[Source records]
=-=-=-=-=
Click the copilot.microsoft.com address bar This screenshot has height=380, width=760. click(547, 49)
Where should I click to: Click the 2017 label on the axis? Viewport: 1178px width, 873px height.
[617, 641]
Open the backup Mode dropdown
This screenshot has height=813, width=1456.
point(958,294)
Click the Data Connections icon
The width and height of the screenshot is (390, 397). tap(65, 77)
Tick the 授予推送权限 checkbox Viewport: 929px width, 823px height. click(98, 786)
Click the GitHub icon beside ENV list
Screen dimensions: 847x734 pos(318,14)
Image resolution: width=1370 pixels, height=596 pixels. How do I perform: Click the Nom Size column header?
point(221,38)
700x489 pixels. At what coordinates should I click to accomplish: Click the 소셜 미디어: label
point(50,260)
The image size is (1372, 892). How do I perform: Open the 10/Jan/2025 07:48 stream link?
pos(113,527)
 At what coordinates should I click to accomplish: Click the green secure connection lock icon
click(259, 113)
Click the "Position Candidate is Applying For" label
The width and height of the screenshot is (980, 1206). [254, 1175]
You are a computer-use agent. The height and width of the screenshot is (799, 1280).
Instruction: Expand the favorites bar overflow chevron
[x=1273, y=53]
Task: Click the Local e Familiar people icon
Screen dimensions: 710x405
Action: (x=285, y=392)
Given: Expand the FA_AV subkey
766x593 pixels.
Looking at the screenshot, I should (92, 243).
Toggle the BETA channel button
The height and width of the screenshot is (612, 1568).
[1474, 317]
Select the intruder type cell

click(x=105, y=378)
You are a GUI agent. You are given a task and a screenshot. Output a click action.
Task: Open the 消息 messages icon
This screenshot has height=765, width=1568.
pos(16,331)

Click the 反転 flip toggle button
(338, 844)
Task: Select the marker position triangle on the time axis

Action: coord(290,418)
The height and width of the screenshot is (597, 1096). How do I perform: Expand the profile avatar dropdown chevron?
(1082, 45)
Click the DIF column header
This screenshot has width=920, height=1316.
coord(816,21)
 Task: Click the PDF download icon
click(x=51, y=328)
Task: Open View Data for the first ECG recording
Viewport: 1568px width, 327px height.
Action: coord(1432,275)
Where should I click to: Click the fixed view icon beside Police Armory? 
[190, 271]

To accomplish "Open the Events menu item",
=-=-=-=-=
Only the lines from the one with "Task: Open View" to the end of the entries above belong in your answer. Retype them exactly.

Task: Open View Data for the first ECG recording
Viewport: 1568px width, 327px height.
Action: coord(1432,275)
Where should I click to: Click the fixed view icon beside Police Armory? 
[190, 271]

To accomplish "Open the Events menu item",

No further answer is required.